The Wet Parade (1932)

The Wet Parade
Directed by Victor Fleming
Written by John Lee Mahin from a novel by Upton Sinclair
1932/US
Metro-Goldwyn-Mayer
IMDb page
First viewing/Forbidden Hollywood Vol. 6

Roger Chilcote: [speaking of his drunken son to Judge Brandon and Major Randolph after dinner] Republican tendencies, George, that’s what’s the matter.
Major Randolph: I never knew a Republican who could hold more than a pint.

This is a historically interesting look at alcoholism in America, the potential cure via Prohibition, and its utter failure to fix the problem.

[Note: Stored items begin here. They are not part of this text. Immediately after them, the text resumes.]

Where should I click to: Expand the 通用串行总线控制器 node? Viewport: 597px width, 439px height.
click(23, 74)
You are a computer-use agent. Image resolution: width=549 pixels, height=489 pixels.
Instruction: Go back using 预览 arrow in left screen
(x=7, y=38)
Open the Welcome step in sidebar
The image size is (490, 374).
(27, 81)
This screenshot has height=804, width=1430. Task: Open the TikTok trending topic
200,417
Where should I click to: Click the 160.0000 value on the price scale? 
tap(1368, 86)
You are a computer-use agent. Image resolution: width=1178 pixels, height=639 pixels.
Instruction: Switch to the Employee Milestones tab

The film spans the period from 1916 to 1932 and examines the fate of two related families. The wealthy Chilcote family still live the plantation lifestyle in the deep South. Roger Chilcote (Lewis Stone), the patriarch of the family, seems to drink all day long and has many buddies who do the same. Roger Jr., his son, is also usually soused. Daughter Maggie May (Dorothy Jordan) is a teetotaler and keeps begging her father and brother to stop drinking and get to work. She has very poor success.

The Tarlton family are the Chilcote’s poor Northern cousins.  Mrs. Tarlton and her teetotal son Kip (Robert Young) struggle to keep the family’s hotel running while patriarch Pow Tarlton is busy drinking heavily and campaigning on behalf of Woodrow Wilson.  Roger Chilcote turns up trying to flee his family and drink in peace.  His sister Maggie May follows and eventually she and Kip fall in love.

The introduction of Prohibition in 1919 is very hard on Pow.  Finally he is brought low by bad liquor he is sold for cheap on the black market.  With Jimmy Durante as a G-man.

I thought this was pretty interesting.  Walter Huston is fantastic in it.  The other actors are a mixed bag.  Fun to see Jimmy Durante in a somewhat serious role, though he is always cracking jokes.  Dorothy Jordan is not a good actress and overdoes the melodrama whenever she has the chance.  The film is almost two hours long and it held my interest throughout.